Blackout, Brownout und Lastunterdeckung – was gilt bei (geplanten) Unterbrechungen der Stromversorgung?

Der zuletzt von den vier Übertragungsnetzbetreibern Amprion, TenneT, 50Hertz und TransnetBW veröffentlichte „Abschlussbericht Sonderanalysen Winter 2022/2023“ zeichnet eine angespannte Versorgungssituation und prognostiziert zeitweise Lastunterdeckungen im europäischen Strommarkt. Der vollständige Ausfall der Netze in Deutschland (sog. Blackout) ist nach Einschätzung der Netzbetreiber und der Bundesregierung dennoch sehr unwahrscheinlich.

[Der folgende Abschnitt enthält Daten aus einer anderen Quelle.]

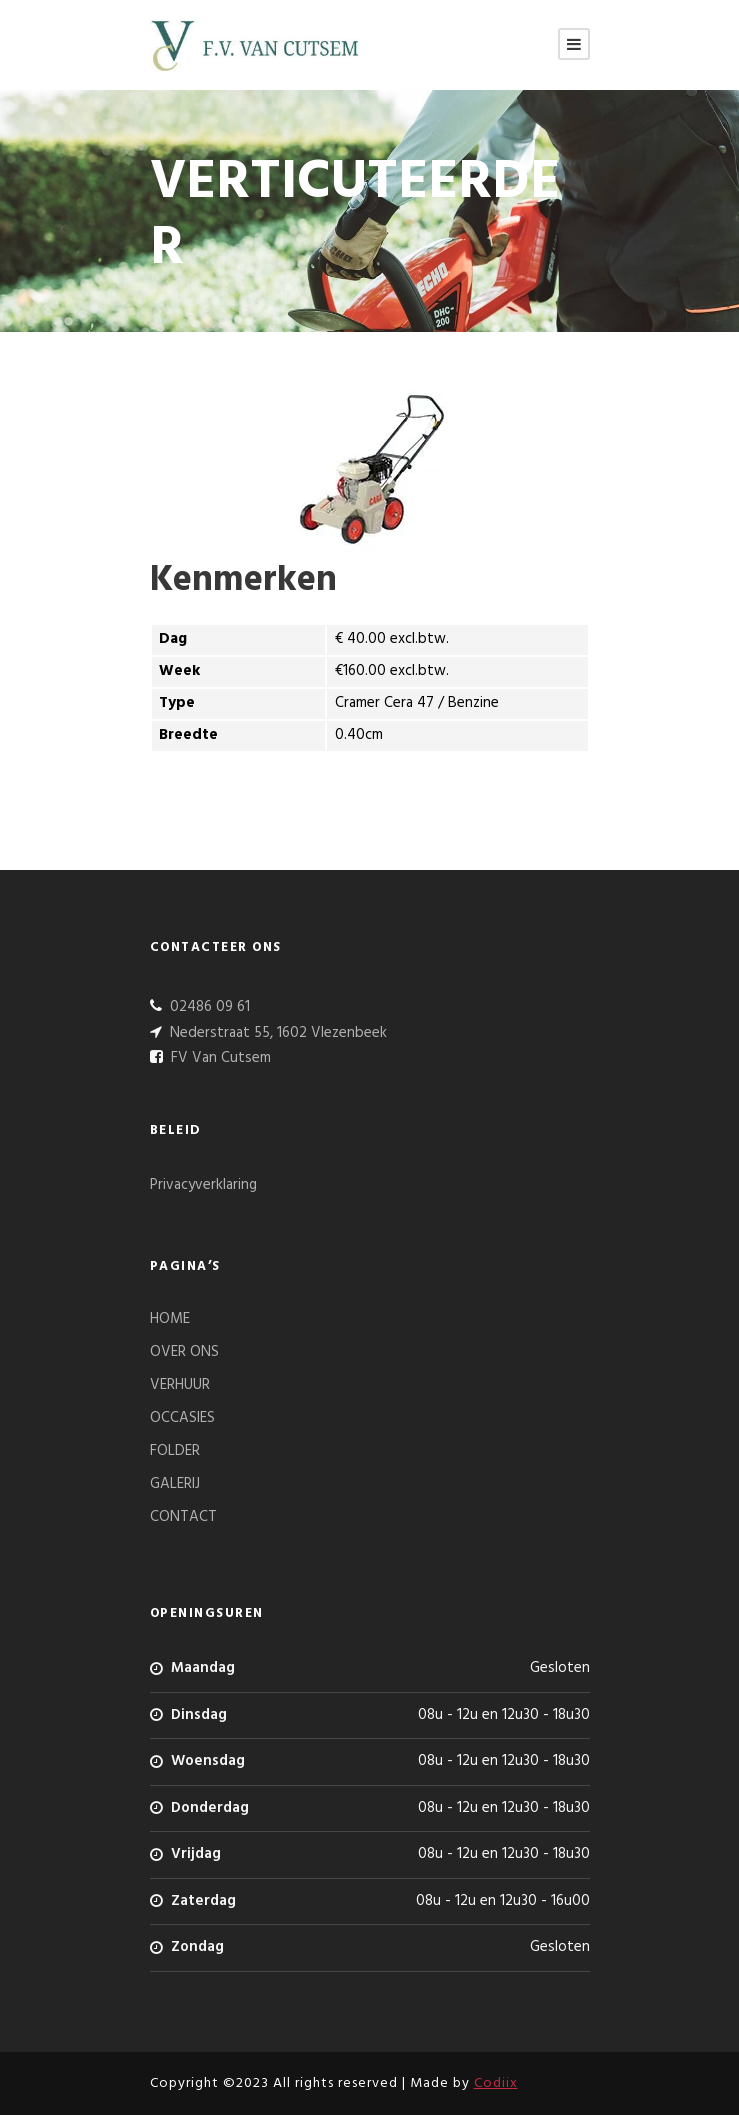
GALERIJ (175, 1484)
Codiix (496, 2083)
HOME (170, 1319)
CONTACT (183, 1517)
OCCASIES (182, 1418)
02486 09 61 (208, 1007)
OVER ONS (184, 1352)
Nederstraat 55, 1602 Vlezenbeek (276, 1033)
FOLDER (175, 1451)
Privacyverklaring (203, 1185)
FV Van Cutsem (219, 1058)
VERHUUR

Wahrscheinlicher ist dagegen der sog. Brownout, also das Szenario eines geplanten manuellen Abschaltens von Netzlast. Zwar handelt es sich dabei um eine Letztmaßnahme für den Fall, dass alle anderen Maßnahmen zur Stabilisierung der Netzsicherheit keine oder nur unzureichende Wirkung zeigen. Es gehört jedoch zu einer guten Vorsorge, auch den Notfall einmal gründlich zu durchdenken. Dabei stellen sich aktuell einige Fragen.

Welche Notfallpläne gibt es?

Staatliche Stellen haben die Versorgungs- und Netzsicherheit im Elektrizitätssektor zunächst für Kritische Infrastrukturen thematisiert. So gibt es verschiedene Veröffentlichungen zur Notstromversorgung, beispielsweise vom Bundesamt für Bevölkerungsschutz und Katastrophenhilfe (BBK) oder vom Bundesamt für Sicherheit in der Informationstechnik (BSI). Diese Beiträge können Unternehmen eine Orientierungshilfe in der Stromversorgungskrise bieten. Sie lassen aber ein Handlungskonzept für die energiewirtschaftliche Praxis vermissen.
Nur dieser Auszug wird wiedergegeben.